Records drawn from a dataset
- Opening Delimiter -

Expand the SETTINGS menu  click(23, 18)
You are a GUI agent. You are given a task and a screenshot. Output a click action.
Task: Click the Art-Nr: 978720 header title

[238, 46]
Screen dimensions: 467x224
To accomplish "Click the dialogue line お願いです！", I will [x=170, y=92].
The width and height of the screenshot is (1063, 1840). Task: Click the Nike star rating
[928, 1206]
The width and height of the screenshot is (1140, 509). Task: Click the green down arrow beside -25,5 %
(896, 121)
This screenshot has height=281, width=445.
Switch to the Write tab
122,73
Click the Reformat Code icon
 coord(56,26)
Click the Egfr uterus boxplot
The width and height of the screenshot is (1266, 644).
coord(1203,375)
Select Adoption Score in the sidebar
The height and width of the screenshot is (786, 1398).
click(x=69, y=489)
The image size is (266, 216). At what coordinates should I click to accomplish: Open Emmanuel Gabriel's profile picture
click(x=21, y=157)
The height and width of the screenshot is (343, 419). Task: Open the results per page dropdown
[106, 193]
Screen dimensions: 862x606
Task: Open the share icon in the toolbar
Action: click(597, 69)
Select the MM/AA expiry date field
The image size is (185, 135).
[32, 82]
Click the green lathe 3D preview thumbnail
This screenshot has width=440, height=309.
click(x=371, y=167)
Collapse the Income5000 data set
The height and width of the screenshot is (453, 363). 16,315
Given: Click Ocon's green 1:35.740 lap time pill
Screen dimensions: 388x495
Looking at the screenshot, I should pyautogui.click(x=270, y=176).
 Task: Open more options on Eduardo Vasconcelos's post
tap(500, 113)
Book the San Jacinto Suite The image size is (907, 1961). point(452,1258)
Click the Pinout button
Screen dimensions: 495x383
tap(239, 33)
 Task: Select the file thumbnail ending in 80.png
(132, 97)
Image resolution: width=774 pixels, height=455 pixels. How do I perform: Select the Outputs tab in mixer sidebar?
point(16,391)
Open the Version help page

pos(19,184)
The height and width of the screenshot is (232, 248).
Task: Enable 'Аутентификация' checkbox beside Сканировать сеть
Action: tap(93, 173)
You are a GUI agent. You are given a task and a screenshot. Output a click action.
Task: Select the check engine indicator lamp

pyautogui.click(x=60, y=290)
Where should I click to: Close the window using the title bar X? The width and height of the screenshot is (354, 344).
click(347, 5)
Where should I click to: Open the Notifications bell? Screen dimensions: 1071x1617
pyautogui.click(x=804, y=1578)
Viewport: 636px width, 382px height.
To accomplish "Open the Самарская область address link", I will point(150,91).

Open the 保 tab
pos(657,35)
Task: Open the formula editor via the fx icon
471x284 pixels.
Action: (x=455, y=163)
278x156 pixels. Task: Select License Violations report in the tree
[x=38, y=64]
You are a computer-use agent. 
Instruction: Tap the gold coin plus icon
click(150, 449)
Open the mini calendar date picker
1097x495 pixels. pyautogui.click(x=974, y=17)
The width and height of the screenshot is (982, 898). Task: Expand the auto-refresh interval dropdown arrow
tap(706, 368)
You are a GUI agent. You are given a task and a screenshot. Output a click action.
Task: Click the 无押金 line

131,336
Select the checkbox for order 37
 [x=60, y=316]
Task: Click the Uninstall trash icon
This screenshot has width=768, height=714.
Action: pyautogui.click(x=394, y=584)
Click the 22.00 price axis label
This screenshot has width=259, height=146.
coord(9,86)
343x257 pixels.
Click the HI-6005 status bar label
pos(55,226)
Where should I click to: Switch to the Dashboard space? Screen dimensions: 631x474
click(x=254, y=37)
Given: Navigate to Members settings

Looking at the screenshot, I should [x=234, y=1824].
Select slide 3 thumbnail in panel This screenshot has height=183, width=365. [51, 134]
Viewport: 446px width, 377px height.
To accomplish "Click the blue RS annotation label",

- Closing Delimiter -

Copy each entry exactly, with nothing added or dropped.

Expand the SETTINGS menu  click(23, 18)
You are a GUI agent. You are given a task and a screenshot. Output a click action.
Task: Click the Art-Nr: 978720 header title

[238, 46]
Screen dimensions: 467x224
To accomplish "Click the dialogue line お願いです！", I will [x=170, y=92].
The width and height of the screenshot is (1063, 1840). Task: Click the Nike star rating
[928, 1206]
The width and height of the screenshot is (1140, 509). Task: Click the green down arrow beside -25,5 %
(896, 121)
This screenshot has height=281, width=445.
Switch to the Write tab
122,73
Click the Reformat Code icon
 coord(56,26)
Click the Egfr uterus boxplot
The width and height of the screenshot is (1266, 644).
coord(1203,375)
Select Adoption Score in the sidebar
The height and width of the screenshot is (786, 1398).
click(x=69, y=489)
The image size is (266, 216). At what coordinates should I click to accomplish: Open Emmanuel Gabriel's profile picture
click(x=21, y=157)
The height and width of the screenshot is (343, 419). Task: Open the results per page dropdown
[106, 193]
Screen dimensions: 862x606
Task: Open the share icon in the toolbar
Action: click(597, 69)
Select the MM/AA expiry date field
The image size is (185, 135).
[32, 82]
Click the green lathe 3D preview thumbnail
This screenshot has width=440, height=309.
click(x=371, y=167)
Collapse the Income5000 data set
The height and width of the screenshot is (453, 363). 16,315
Given: Click Ocon's green 1:35.740 lap time pill
Screen dimensions: 388x495
Looking at the screenshot, I should pyautogui.click(x=270, y=176).
 Task: Open more options on Eduardo Vasconcelos's post
tap(500, 113)
Book the San Jacinto Suite The image size is (907, 1961). point(452,1258)
Click the Pinout button
Screen dimensions: 495x383
tap(239, 33)
 Task: Select the file thumbnail ending in 80.png
(132, 97)
Image resolution: width=774 pixels, height=455 pixels. How do I perform: Select the Outputs tab in mixer sidebar?
point(16,391)
Open the Version help page

pos(19,184)
The height and width of the screenshot is (232, 248).
Task: Enable 'Аутентификация' checkbox beside Сканировать сеть
Action: tap(93, 173)
You are a GUI agent. You are given a task and a screenshot. Output a click action.
Task: Select the check engine indicator lamp

pyautogui.click(x=60, y=290)
Where should I click to: Close the window using the title bar X? The width and height of the screenshot is (354, 344).
click(347, 5)
Where should I click to: Open the Notifications bell? Screen dimensions: 1071x1617
pyautogui.click(x=804, y=1578)
Viewport: 636px width, 382px height.
To accomplish "Open the Самарская область address link", I will point(150,91).

Open the 保 tab
pos(657,35)
Task: Open the formula editor via the fx icon
471x284 pixels.
Action: (x=455, y=163)
278x156 pixels. Task: Select License Violations report in the tree
[x=38, y=64]
You are a computer-use agent. 
Instruction: Tap the gold coin plus icon
click(150, 449)
Open the mini calendar date picker
1097x495 pixels. pyautogui.click(x=974, y=17)
The width and height of the screenshot is (982, 898). Task: Expand the auto-refresh interval dropdown arrow
tap(706, 368)
You are a GUI agent. You are given a task and a screenshot. Output a click action.
Task: Click the 无押金 line

131,336
Select the checkbox for order 37
 [x=60, y=316]
Task: Click the Uninstall trash icon
This screenshot has width=768, height=714.
Action: pyautogui.click(x=394, y=584)
Click the 22.00 price axis label
This screenshot has width=259, height=146.
coord(9,86)
343x257 pixels.
Click the HI-6005 status bar label
pos(55,226)
Where should I click to: Switch to the Dashboard space? Screen dimensions: 631x474
click(x=254, y=37)
Given: Navigate to Members settings

Looking at the screenshot, I should [x=234, y=1824].
Select slide 3 thumbnail in panel This screenshot has height=183, width=365. [51, 134]
Viewport: 446px width, 377px height.
To accomplish "Click the blue RS annotation label",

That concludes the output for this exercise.